Text excerpt:

* * * * *

It’s no new thing — it’s been happening for some years. But this trend is going to escalate and it will cut a very precise swathe through the local skilled workforce in every one of your communities.

Whether you are New Plymouth or Dargaville or Balclutha, your most talented young people — the best investments you have already made in your own future development — will have every incentive to leave and chase better opportunities somewhere else.

The challenge here to Mayors, local councils and local communities is to ask yourself how much of your long term planning is being defined by — and will be in service to — those who are left behind.

Sure, we can do all we can to attract our share of the elite 20-30% of the working population who know their skills will be in demand anywhere. We can certainly promote the lifestyle benefits of living and raising a family in places like New Plymouth, Dargaville or Balclutha.

But we are also going to have to ask: Are we doing the best job now in raising all our young people to participate and make a life for themselves amidst the new realities?

Are we doing the best job now to let these young people know we are certainly going to need them? Are we giving them a sense of belonging ... a sense of connection to the rest of us ... as well giving them access to the real opportunities they will need as they make homes and families in our future communities?


3.

One thing we have re-learned in the work of the Mayors Taskforce is to appreciate again the fact that youth employment is a social purpose.

It always was.

* * * * *

Provided information:

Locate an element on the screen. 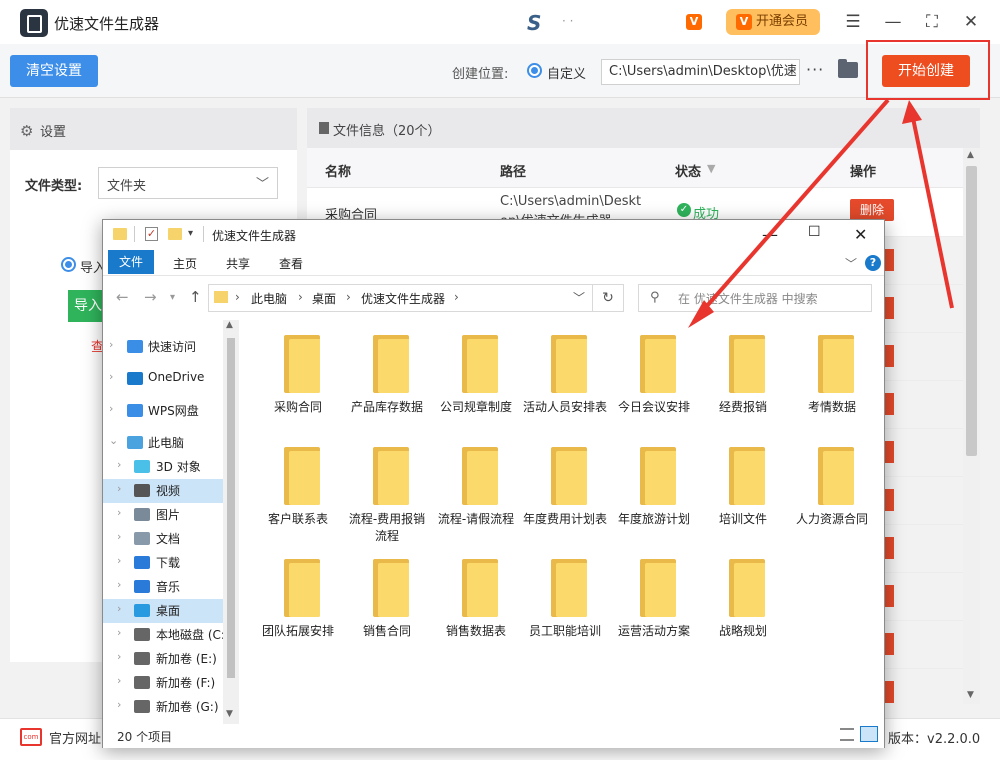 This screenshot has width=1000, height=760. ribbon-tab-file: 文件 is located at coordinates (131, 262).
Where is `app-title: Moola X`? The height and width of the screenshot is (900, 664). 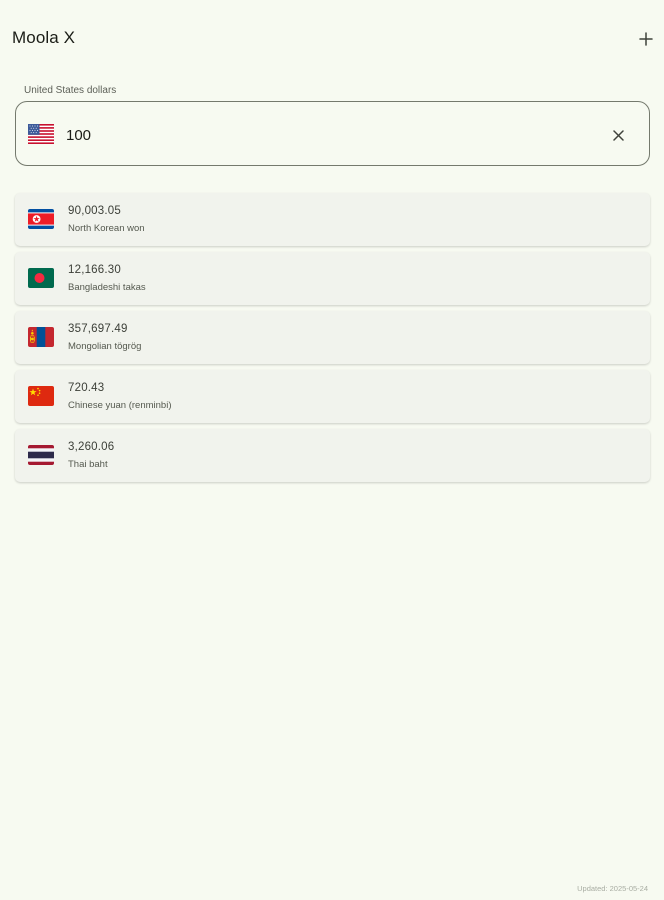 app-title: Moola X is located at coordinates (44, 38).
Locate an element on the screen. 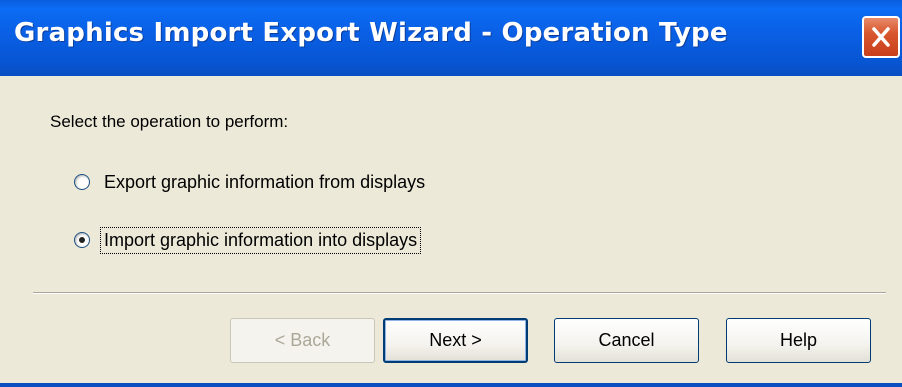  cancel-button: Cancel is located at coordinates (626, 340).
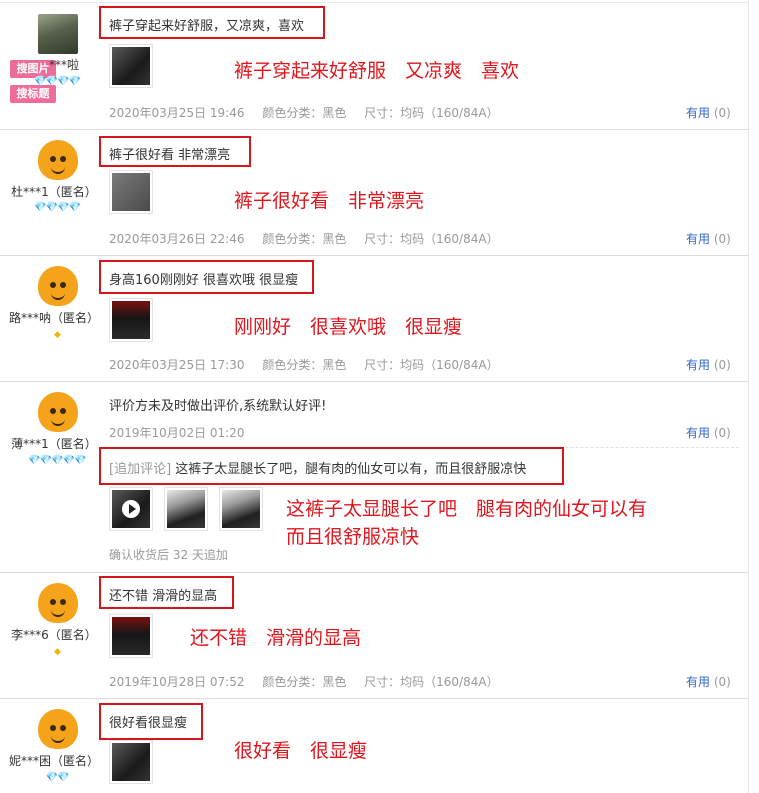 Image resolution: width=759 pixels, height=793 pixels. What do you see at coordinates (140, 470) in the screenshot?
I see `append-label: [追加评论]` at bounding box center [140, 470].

* * * * *

Your task: Please write out the part of the speech on youth and local communities between "Whether you are" and "the new realities?", inclusive. The data above comes from a separate source.

Solution:
Whether you are New Plymouth or Dargaville or Balclutha, your most talented young people — the best investments you have already made in your own future development — will have every incentive to leave and chase better opportunities somewhere else.

The challenge here to Mayors, local councils and local communities is to ask yourself how much of your long term planning is being defined by — and will be in service to — those who are left behind.

Sure, we can do all we can to attract our share of the elite 20-30% of the working population who know their skills will be in demand anywhere. We can certainly promote the lifestyle benefits of living and raising a family in places like New Plymouth, Dargaville or Balclutha.

But we are also going to have to ask: Are we doing the best job now in raising all our young people to participate and make a life for themselves amidst the new realities?